TASK TO CARRY OUT :: Echo the rows word for word, from the very first line through the line containing "will (293, 331).", with both ends included.

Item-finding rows
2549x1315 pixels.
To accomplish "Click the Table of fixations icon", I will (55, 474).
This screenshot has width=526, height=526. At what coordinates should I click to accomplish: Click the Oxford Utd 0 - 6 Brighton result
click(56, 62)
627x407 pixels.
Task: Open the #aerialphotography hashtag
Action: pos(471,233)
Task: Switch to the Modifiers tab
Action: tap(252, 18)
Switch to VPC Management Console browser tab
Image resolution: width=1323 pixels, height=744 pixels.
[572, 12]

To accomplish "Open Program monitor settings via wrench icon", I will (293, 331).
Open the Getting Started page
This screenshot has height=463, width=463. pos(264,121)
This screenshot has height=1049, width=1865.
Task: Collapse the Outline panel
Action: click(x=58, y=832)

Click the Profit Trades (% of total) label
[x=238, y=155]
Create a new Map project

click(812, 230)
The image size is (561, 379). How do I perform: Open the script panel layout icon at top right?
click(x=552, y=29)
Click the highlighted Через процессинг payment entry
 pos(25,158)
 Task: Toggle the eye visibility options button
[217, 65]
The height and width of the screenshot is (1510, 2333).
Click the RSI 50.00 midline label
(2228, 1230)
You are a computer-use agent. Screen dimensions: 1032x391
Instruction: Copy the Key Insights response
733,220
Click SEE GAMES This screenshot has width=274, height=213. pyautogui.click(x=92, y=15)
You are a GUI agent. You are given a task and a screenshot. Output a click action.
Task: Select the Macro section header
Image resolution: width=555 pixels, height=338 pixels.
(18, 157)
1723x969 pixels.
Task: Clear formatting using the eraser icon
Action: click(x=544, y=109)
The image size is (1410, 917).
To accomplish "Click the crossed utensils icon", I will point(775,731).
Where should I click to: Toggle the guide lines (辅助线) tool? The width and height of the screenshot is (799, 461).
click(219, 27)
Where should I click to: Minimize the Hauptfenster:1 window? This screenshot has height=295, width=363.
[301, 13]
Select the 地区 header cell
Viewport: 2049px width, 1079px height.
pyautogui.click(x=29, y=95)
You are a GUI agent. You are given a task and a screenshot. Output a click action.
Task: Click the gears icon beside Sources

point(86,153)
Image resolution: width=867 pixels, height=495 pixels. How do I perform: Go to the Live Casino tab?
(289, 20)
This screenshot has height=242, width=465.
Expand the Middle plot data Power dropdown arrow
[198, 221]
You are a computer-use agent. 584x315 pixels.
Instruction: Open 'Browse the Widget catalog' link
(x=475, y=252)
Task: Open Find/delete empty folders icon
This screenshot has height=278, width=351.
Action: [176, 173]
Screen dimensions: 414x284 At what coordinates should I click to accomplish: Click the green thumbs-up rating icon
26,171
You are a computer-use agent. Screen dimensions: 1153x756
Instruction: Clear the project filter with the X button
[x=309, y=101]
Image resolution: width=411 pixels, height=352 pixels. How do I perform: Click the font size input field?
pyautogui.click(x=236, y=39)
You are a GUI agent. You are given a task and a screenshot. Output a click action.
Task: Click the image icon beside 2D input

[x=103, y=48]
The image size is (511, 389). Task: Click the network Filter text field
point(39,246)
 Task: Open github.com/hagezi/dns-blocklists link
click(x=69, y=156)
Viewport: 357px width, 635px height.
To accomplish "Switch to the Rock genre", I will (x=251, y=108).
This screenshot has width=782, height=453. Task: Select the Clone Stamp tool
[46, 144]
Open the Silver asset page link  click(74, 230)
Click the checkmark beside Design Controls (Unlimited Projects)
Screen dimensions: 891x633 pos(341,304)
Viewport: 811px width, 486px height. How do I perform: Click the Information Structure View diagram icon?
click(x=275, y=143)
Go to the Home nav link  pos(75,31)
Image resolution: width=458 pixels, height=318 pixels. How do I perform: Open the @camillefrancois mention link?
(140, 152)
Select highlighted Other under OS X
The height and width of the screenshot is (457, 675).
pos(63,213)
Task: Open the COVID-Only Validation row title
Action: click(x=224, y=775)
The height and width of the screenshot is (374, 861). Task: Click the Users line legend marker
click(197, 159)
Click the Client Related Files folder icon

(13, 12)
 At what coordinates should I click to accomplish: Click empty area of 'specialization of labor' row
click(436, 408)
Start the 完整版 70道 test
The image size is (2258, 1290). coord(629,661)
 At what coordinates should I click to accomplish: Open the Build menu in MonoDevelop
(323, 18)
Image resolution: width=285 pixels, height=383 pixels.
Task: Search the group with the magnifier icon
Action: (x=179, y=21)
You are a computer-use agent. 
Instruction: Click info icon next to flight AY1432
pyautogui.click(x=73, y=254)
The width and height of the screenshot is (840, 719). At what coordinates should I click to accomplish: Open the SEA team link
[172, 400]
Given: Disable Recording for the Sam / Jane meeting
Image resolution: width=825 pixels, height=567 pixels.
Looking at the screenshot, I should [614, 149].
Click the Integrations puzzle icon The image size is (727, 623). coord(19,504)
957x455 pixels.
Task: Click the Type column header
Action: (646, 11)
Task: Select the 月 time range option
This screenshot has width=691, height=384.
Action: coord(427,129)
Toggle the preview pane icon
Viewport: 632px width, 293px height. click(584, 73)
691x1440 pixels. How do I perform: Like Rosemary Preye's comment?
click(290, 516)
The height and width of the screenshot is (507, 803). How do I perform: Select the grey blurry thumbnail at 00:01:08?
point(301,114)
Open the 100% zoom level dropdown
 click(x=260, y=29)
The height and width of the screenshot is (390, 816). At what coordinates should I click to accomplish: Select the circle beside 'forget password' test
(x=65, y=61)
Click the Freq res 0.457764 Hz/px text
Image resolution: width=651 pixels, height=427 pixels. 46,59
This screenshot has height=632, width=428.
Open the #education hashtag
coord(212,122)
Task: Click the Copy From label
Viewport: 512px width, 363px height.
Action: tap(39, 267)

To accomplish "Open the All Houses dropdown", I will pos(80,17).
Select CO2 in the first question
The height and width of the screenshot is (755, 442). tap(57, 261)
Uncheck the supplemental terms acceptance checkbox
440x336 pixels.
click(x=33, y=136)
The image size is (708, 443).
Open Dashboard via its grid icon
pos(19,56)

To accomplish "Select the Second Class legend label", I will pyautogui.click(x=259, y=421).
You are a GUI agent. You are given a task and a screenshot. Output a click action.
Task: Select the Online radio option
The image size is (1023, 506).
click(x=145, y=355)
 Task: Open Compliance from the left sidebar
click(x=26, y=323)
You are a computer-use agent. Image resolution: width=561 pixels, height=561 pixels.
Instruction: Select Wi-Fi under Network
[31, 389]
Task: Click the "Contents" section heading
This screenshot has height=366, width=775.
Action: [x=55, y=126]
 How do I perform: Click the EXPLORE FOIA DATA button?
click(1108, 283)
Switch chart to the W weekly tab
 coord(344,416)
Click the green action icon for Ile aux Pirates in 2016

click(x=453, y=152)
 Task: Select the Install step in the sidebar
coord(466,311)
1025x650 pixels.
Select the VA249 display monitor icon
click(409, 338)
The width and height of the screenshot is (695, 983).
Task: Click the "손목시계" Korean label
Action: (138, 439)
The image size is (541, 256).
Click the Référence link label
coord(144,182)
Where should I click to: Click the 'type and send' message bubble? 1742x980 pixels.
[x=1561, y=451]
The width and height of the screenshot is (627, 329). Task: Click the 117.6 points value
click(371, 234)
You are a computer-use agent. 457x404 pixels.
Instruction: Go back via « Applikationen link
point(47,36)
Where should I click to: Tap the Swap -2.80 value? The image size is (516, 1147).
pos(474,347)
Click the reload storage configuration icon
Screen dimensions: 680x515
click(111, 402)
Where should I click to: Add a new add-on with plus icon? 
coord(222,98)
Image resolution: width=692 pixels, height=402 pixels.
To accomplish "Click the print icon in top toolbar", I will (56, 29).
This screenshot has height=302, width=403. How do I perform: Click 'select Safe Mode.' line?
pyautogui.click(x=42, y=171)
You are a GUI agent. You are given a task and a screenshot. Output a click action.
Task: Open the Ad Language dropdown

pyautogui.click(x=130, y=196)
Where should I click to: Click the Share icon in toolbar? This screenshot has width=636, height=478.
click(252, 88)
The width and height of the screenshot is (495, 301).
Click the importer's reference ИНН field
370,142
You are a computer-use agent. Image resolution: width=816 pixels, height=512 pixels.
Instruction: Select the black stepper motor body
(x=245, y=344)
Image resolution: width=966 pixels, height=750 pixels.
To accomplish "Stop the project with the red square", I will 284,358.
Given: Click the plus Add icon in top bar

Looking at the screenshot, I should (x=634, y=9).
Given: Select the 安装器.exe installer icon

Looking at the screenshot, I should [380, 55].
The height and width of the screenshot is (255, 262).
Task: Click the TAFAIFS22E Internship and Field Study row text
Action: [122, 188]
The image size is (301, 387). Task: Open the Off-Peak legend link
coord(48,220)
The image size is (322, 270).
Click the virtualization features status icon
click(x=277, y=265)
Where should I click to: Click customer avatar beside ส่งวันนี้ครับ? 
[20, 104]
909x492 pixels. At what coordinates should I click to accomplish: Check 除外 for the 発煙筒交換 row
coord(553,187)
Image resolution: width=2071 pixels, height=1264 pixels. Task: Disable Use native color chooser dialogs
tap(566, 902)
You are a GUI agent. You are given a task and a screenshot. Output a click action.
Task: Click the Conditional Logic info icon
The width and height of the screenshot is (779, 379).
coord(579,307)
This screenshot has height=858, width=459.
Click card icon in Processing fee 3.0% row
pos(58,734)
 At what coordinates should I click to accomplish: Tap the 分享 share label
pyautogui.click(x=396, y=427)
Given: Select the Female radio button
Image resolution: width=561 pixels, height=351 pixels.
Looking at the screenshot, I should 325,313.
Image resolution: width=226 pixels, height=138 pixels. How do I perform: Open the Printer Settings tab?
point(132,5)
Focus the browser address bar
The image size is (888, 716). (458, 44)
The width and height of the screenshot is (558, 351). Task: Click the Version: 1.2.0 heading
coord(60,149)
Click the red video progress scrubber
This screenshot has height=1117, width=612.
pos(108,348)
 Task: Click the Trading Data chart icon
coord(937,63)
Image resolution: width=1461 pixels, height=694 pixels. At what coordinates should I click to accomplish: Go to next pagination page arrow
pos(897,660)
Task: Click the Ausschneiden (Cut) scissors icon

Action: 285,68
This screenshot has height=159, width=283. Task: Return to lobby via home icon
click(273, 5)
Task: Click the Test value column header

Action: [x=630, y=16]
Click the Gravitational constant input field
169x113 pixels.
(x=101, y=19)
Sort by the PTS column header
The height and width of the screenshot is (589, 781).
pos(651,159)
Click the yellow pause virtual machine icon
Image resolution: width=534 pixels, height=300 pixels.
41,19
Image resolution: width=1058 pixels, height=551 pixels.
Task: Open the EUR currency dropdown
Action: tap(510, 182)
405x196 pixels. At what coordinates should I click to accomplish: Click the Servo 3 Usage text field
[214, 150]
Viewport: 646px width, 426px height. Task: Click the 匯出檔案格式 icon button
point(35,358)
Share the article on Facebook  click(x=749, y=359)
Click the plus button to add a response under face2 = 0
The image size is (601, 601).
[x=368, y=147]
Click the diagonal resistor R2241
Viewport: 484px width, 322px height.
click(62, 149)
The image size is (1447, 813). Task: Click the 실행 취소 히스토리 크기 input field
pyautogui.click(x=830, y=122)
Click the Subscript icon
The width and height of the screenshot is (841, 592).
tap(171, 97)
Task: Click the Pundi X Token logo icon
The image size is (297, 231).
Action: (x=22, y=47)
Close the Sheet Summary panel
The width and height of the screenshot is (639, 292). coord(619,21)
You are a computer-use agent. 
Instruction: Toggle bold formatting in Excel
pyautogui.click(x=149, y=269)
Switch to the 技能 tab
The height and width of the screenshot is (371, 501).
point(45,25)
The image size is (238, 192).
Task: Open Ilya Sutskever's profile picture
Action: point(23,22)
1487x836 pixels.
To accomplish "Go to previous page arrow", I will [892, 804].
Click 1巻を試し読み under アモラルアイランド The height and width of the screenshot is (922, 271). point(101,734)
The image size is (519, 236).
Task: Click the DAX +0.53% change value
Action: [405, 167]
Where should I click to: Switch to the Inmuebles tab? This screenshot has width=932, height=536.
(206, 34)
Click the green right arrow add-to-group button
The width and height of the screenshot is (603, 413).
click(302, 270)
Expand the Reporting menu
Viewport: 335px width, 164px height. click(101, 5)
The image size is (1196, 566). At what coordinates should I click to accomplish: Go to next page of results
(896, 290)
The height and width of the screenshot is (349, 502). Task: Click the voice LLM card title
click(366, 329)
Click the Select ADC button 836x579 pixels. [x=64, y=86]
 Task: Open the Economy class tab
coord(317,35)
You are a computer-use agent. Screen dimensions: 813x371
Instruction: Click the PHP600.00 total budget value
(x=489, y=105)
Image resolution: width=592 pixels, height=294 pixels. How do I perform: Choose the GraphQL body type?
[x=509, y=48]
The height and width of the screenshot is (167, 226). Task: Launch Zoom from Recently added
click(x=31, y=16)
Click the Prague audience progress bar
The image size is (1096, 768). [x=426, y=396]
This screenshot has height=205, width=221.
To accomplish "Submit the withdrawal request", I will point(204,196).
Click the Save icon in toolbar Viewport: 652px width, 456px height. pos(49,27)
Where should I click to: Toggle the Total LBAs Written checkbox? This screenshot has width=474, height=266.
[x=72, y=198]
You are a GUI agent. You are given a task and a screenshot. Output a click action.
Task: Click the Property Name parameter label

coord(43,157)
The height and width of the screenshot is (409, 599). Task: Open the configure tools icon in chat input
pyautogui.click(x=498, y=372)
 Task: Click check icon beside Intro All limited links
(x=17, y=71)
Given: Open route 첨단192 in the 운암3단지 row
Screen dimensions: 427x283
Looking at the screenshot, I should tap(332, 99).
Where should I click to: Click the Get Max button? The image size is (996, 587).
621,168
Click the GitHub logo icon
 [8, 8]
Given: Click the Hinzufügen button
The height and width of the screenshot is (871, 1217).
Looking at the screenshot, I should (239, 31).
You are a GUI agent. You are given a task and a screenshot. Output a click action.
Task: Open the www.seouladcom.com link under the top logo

SOLUTION BELOW ::
2549x1315 pixels.
To accomplish "Click the Table of fixations icon", I will (55, 474).
This screenshot has width=526, height=526. At what coordinates should I click to accomplish: Click the Oxford Utd 0 - 6 Brighton result
click(56, 62)
627x407 pixels.
Task: Open the #aerialphotography hashtag
Action: pos(471,233)
Task: Switch to the Modifiers tab
Action: tap(252, 18)
Switch to VPC Management Console browser tab
Image resolution: width=1323 pixels, height=744 pixels.
[572, 12]

To accomplish "Open Program monitor settings via wrench icon", I will (293, 331).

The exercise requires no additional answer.